• _What is required_:
Find the lines of data that contain the string "Umweltzone", then list them.
□ □ □ □
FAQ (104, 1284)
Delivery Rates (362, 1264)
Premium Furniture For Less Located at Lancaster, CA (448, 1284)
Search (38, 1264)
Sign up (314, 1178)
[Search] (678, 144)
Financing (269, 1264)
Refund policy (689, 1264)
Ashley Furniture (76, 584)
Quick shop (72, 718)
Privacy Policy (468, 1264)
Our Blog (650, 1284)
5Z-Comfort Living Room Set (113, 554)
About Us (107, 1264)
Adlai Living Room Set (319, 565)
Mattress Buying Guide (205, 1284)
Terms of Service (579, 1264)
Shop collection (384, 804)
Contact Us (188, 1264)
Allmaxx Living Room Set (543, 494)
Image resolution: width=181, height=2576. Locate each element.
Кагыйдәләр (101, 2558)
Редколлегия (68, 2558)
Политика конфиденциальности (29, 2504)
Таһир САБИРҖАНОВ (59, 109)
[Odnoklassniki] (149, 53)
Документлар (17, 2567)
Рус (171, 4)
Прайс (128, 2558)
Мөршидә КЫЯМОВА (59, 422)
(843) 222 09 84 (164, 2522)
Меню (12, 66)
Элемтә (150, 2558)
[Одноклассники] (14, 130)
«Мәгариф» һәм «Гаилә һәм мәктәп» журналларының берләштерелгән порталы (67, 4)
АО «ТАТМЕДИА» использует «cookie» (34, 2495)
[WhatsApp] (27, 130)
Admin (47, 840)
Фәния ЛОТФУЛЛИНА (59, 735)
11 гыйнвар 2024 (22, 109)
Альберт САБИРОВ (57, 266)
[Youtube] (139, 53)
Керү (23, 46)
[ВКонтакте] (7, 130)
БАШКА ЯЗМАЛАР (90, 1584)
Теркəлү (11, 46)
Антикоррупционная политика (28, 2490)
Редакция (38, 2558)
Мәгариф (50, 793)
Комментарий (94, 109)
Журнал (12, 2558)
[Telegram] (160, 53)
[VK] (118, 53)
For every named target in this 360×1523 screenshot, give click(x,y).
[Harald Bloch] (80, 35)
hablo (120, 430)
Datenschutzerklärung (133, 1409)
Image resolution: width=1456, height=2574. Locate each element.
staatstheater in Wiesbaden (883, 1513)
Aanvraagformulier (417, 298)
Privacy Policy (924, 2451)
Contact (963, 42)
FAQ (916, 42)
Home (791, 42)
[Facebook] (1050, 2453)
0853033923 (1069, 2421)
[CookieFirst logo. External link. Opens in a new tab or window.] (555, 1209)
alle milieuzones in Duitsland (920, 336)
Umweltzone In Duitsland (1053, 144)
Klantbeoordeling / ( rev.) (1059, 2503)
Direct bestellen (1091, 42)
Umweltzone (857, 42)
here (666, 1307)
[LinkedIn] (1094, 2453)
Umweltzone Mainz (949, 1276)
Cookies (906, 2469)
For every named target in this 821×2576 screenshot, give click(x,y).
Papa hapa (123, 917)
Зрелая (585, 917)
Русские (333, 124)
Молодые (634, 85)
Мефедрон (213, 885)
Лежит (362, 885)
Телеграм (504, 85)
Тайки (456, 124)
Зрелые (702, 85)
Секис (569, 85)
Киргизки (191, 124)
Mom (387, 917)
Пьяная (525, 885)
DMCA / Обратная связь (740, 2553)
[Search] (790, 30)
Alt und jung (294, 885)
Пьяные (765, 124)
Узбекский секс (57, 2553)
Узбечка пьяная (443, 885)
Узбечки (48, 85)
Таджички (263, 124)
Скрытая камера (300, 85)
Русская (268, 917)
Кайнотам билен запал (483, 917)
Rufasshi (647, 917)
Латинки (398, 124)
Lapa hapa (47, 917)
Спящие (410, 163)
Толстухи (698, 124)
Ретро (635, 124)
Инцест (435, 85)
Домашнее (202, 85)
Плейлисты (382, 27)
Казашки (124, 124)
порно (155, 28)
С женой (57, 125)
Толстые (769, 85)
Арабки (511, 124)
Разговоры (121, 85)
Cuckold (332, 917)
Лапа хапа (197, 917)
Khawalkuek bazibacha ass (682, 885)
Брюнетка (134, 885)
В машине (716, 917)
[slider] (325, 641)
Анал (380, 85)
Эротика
□ □ □ □
• _Response area_:
Umweltzone In Duitsland (1053, 144)
Umweltzone (857, 42)
Umweltzone Mainz (949, 1276)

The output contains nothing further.